Right click disabling will not stop anyone downloading your images. In order to display a page, the web browser has to download it onto the visitor’s computer – including all images. If you don’t want people to download your images, don’t publish them on the web.
All right disabling does is hijack your visitor’s browser – making the site very difficult for them to use in some cases.
I know it will not prohibit saving – but surely it will stop saving in many cases. Can you explain how this ‘hijacks’ and why that’s bad?
surely it will stop saving in many cases.
No. As an image protection step, it’s totally useless. All images on one of your pages have already been downloaded onto the visitor’s computer as soon as they visit it.
Can you explain how this ‘hijacks’ and why that’s bad?

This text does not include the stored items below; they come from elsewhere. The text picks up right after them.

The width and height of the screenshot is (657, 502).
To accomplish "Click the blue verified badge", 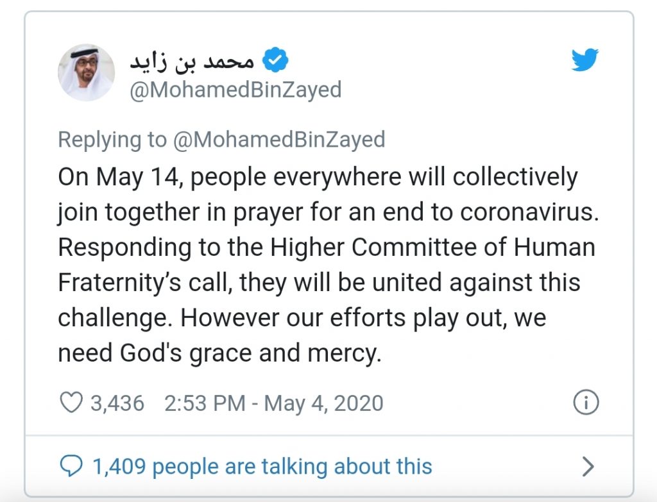I will click(277, 61).
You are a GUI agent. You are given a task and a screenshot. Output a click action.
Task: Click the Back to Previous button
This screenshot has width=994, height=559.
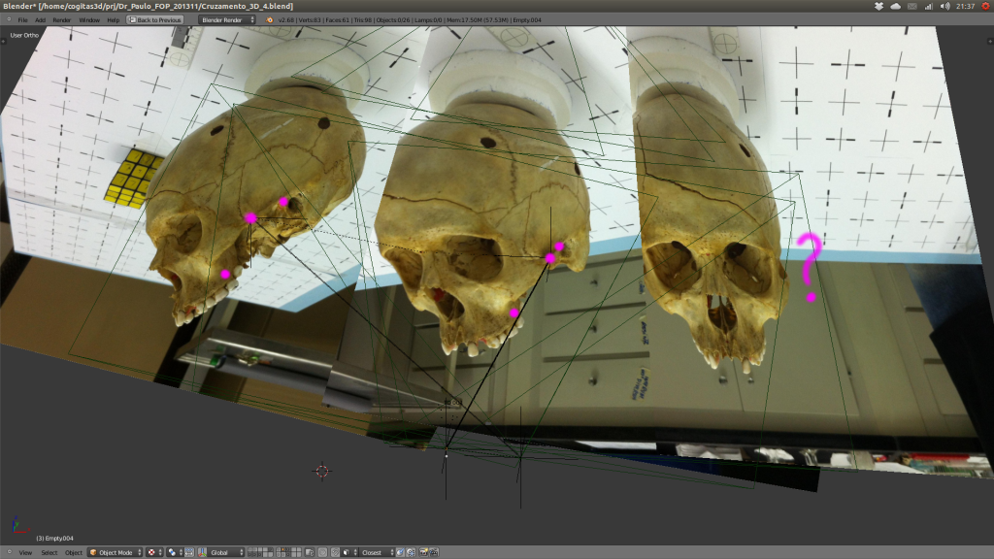pyautogui.click(x=154, y=19)
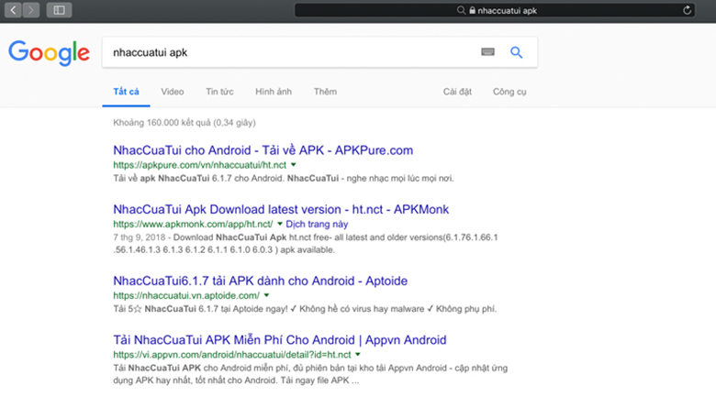Open the Tin tức results tab
This screenshot has width=716, height=397.
click(x=219, y=92)
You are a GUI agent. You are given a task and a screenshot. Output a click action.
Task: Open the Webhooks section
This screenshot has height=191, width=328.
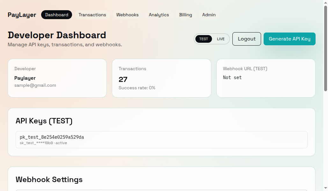(127, 15)
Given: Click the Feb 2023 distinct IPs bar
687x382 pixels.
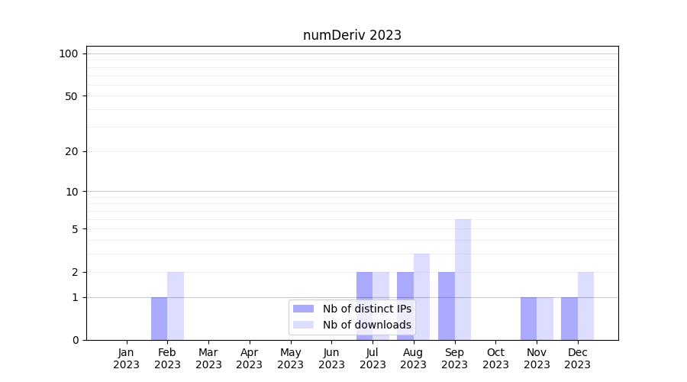Looking at the screenshot, I should click(x=159, y=319).
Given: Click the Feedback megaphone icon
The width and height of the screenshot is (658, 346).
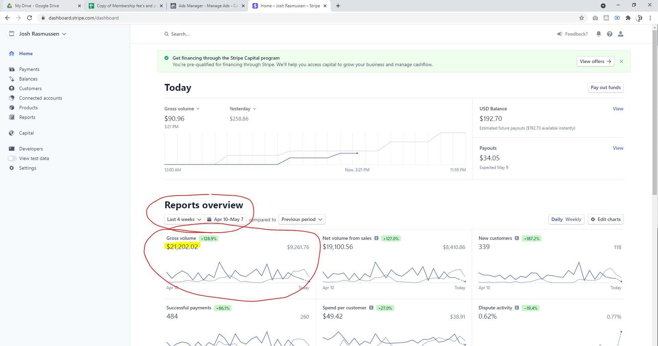Looking at the screenshot, I should pos(559,34).
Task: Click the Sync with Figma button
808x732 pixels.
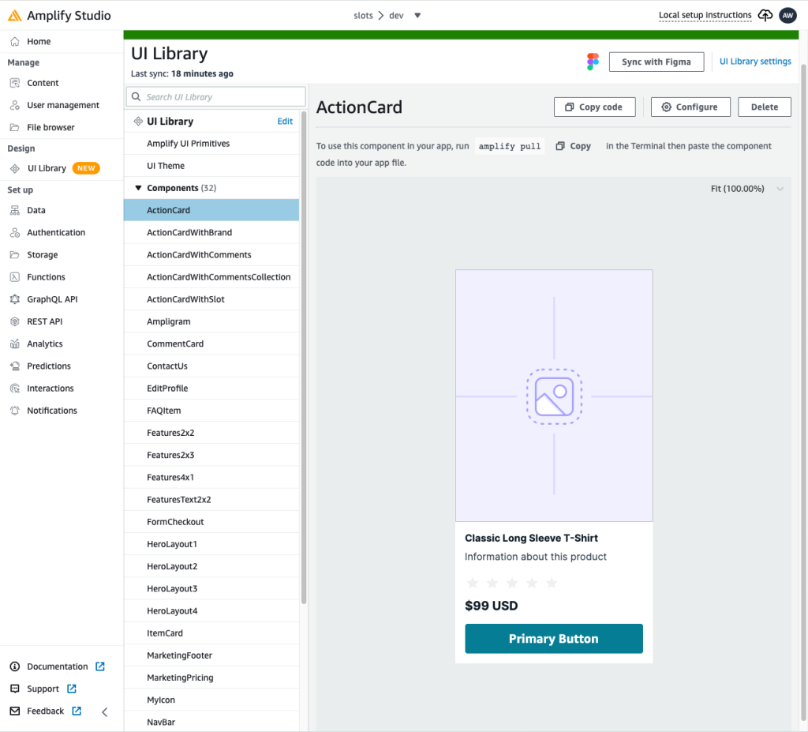Action: click(656, 61)
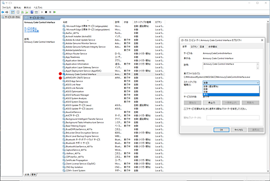The height and width of the screenshot is (181, 270).
Task: Choose highlighted 無効 (Disabled) startup option
Action: click(231, 95)
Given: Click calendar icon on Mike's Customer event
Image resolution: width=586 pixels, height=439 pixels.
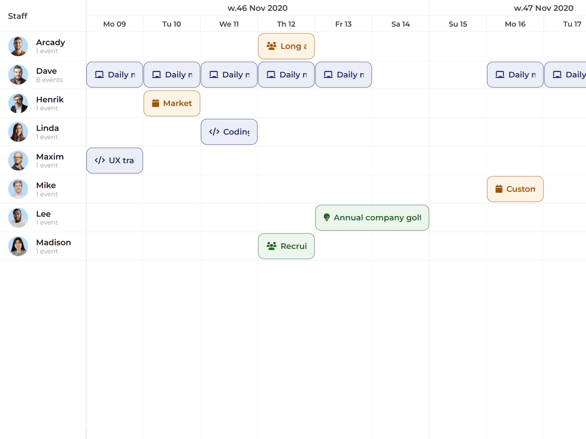Looking at the screenshot, I should tap(498, 189).
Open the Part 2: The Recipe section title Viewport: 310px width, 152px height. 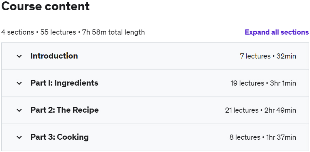[65, 110]
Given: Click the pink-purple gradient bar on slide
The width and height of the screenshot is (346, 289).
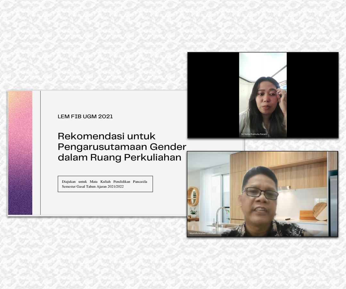Looking at the screenshot, I should click(20, 153).
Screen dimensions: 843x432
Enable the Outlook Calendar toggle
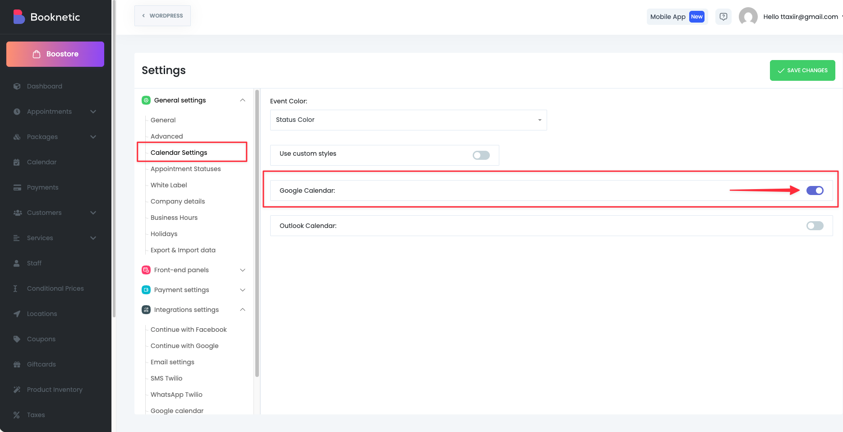click(x=815, y=226)
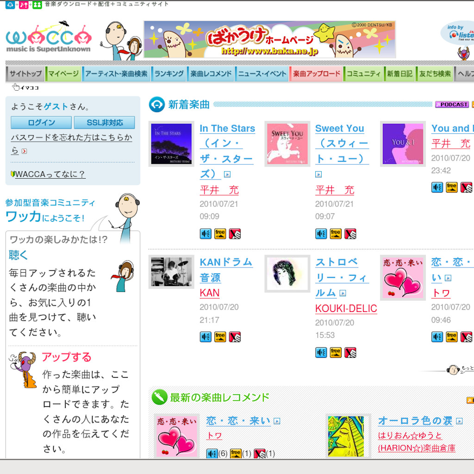Open the オーロラ色の涙 song link
474x474 pixels.
415,421
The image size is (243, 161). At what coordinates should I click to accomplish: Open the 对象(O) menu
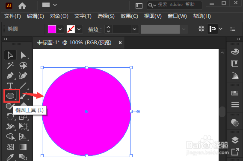tap(59, 16)
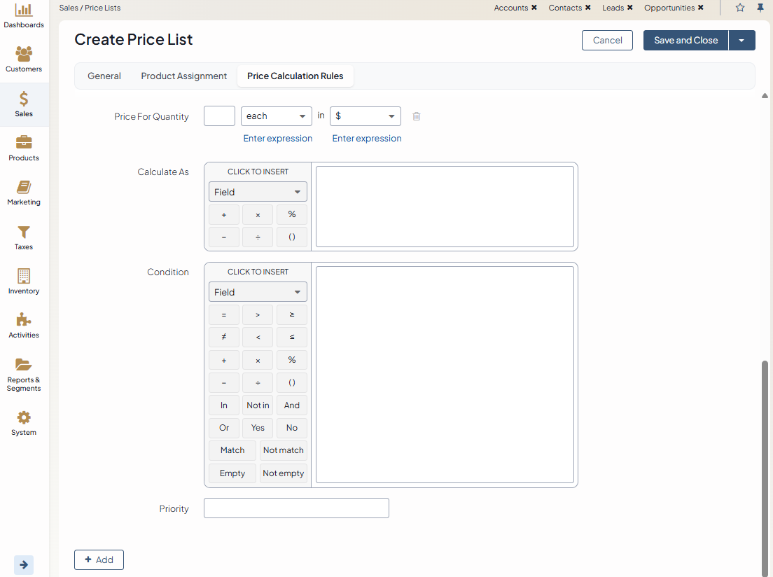Click the Add rule button
This screenshot has width=773, height=577.
[99, 559]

How would you feel if I can over to your computer and slapped your hand away from the mouse every time you tried to right click? Pretty angry, I’d expect. That’s what you are doing if you disable right click in someone else’s web browser. At the very least, they have every right to be angry at you for interfering with their software without their permission.
However, some people rely heavily on access to items in the right-click context menu – including access to items that actually help them move around a site because (for example) they cannot use a mouse or keyboard. Disabling right click might effectively leave them stranded on your site – unable to move to another site or even close their own browsing software.
So by “hijack”, I mean literally taking over someone else’s software and stopping them from using it. That’s something you should never, ever, do. Not least because it is illegal to discriminate against disabled people in this fashion in many countries.